3. The substitute must be available to do substitute when necessary.
4. The substitute should identify with the person being substituted.
A substitute teacher replaces the regular teacher if the latter is unavailable. In some regions, the qualifications for substitute teaching may not be as strict as those for a regular teacher. However, at a minimum, for mosts districts, a college degree is required. Some districts require the successful completion of competency tests. Other districts insist on full teaching qualifications. Implied in these requirements is that the substitute teacher must be an adult. In summation, schools are looking for people with similar academic preparation and work experience.
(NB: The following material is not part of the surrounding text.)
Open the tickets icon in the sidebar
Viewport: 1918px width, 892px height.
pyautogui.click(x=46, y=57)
In the game of basketball a substitute player is a member of the team, that plays as well or almost as well as the one substituted. Also, as a member of the same team, the substitute has the same interest and goal as the player being substituted. So, there is identification.
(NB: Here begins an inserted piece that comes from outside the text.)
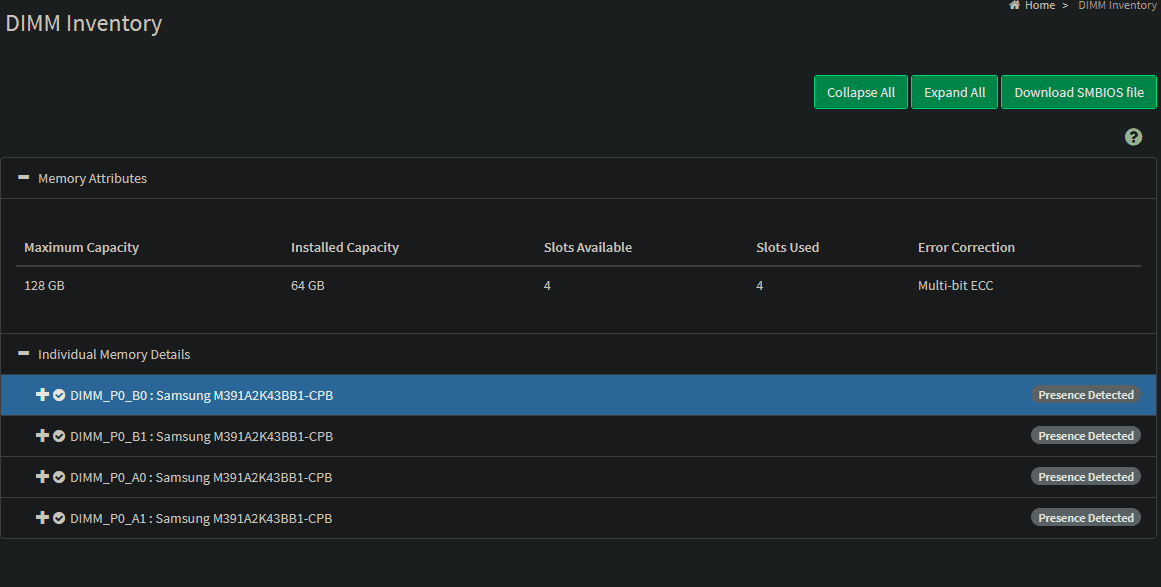1161x587 pixels.
Task: Expand DIMM_P0_A1 details with plus icon
Action: [42, 518]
When we say that Christ was our substitute, this must mean that He must have fulfilled the above requirements. As God incarnate, He became one of us, so He came from our pool. He grew up as we grew up. He was trained as we were (or as we could be) trained. He was touched with our infirmities and tempted in all things as we are (yet without Sin; Hebrews 4:15). Many times the Bible says, that Christ was moved with compassion to serve others. So, He identified with us. Evidently, if He was doing the job, He was available.
All of the above would qualify Jesus to be a substitute, but not our Savior. To save us Jesus identification went beyond a mere sympathy. Jesus became us. The idea is that when Jesus came to this earth, we were all in Him, just as Levi was in Abraham when Levi paid tithes to Melchisedec. We see this idea echoing in Romans 5 and 6 when Paul contrasts the two Adams. In the following verses, Paul reveals the premise,
Rom5:12 Wherefore, as by one man sin entered into the world, and death by sin; and so death passed upon all men, for that all have sinned:
Rom5:17 For if by one man's offence death reigned by one; much more they which receive abundance of grace and of the gift of righteousness shall reign in life by one, Jesus Christ.)
Rom5:18 Therefore as by the offence of one judgment came upon all men to condemnation; even so by the righteousness of one the free gift came upon all men unto justification of life.
Rom6:3 Know ye not, that so many of us as were baptized into Jesus Christ were baptized into his death?
Rom6:4 Therefore we are buried with him by baptism into death: that like as Christ was raised up from the dead by the glory of the Father, even so we also should walk in newness of life.
When Adam sinned, we all sinned. We were all in Adam. But, when Christ conquered Sin in the flesh, so did we. We were in Christ, which is why we die and are buried with Him. So, we have resurrected with Him also; which is why Paul says that in Christ we are in Heavenly places (Ephesians 2:6). The above explains why Paul says in Galatians 3:13 that, "Christ redeemed us from the curse of the law by becoming a curse for us, for it is written: 'Cursed is everyone who is hung on a pole.'" Jesus can do this because He is us. Paul repeats the same concept in 2 Corinthians 5:21,
2 Corinthians 5:21 For He hath made him to be sin for us, who knew no sin; that we might be made the righteousness of God in him.
Christ did not merely replace us. He did not merely die our death. His identity with us was complete. He carried our Sin and us in Him. So, He suffered the curse that we should suffer, but we suffered it with Him. And, since He was victorious, His victory is our victory. But, do we believe it?